[start Reading text]

For most of NASA’s history, it dealt with only one space station at a time: the space station. A half-century ago, that space station was Skylab, giving the agency its first experience with long-duration spaceflight. In the 1980s, it became the proposed Space Station Freedom, which evolved in the 1990s into the International Space Station once Russia joined the effort. The ISS, its oldest modules now nearly 25 years old, is slated to operate through the end of the decade.
The agency and the space industry, though, are preparing for a future that may involve multiple space stations operated commercially. NASA is currently supporting four such efforts, while others are making plans for commercial stations of their own. Yet, it’s not clear how many stations can be supported by the demand from NASA and other customers or if that demand will emerge in time, given the limited lifetime of the ISS.
Vast goes fast
The latest entrant in the commercial space station race is a startup called Vast. The company, funded by cryptocurrency billionaire Jed McCaleb, revealed plans in September 2022 to build large space stations that could spin, generating artificial gravity. Vast, though, offered few details about those plans or other company activities other than a February acquisition of Launcher, a small launch vehicle company whose technology Vast planned to use on those future space stations.
In May, Vast announced its first space station. Haven-1 will be a single module that can launch on a Falcon 9. It will support visits by four-person crews on SpaceX Crew Dragon spacecraft, spending up to a month at a time at the station. Vast announced an agreement with SpaceX both for the launch of Haven-1, slated for as soon as August 2025, and a Crew Dragon mission there called Vast-1. The contract includes an option for a second such mission.
Vast still plans large rotating space stations but sees Haven-1 as a way to gain experience and get ahead of competitors. “We believe that it’s more important that we demonstrate that we can have the first but also a full space station system in orbit,” Max Haot, who joined Vast as president when the company acquired Launcher, said in an interview.

[end Reading text]
[start Listed records]

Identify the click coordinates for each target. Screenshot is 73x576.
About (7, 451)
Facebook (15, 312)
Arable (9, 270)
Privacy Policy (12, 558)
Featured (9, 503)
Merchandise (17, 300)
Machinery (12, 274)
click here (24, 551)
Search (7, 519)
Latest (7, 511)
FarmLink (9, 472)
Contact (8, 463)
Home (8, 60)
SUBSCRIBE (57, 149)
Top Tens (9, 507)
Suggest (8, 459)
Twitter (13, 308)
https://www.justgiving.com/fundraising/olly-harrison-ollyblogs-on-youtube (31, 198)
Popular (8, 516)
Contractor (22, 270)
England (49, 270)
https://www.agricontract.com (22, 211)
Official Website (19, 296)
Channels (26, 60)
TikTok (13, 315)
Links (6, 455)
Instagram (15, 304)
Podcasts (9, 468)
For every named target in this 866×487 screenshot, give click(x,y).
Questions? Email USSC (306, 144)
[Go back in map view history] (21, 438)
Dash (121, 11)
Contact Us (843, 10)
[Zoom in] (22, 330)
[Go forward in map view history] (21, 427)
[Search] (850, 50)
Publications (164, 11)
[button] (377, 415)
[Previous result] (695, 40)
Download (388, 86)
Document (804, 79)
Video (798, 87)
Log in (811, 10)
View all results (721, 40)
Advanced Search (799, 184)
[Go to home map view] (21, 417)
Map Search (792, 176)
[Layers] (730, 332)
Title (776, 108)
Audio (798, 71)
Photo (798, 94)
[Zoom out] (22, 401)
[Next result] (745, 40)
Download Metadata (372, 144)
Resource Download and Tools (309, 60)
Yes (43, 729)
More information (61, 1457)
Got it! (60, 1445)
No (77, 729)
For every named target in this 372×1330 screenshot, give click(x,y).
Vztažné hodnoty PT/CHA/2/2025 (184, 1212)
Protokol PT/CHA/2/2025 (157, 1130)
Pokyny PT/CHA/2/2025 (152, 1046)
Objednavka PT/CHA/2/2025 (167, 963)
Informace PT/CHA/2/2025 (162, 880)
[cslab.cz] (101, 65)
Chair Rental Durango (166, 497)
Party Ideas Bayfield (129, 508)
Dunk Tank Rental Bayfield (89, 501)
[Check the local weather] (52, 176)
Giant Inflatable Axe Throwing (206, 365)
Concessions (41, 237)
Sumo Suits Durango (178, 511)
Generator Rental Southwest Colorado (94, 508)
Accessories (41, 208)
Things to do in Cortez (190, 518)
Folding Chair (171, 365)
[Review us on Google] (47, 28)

[end Listed records]

# Brief 1
Please extract the passage of the space station article starting with "The agency and" and going on through "of the ISS.".
# Brief 2
Answer these from the space station article:
(a) Who funds the startup Vast?
(b) How long can crews stay on Haven-1 at one time?
(c) Through when is the ISS slated to operate?
The records were taken from a separate source.

# Complete output 1
The agency and the space industry, though, are preparing for a future that may involve multiple space stations operated commercially. NASA is currently supporting four such efforts, while others are making plans for commercial stations of their own. Yet, it’s not clear how many stations can be supported by the demand from NASA and other customers or if that demand will emerge in time, given the limited lifetime of the ISS.

# Complete output 2
(a) Cryptocurrency billionaire Jed McCaleb.
(b) Up to a month.
(c) Through the end of the decade.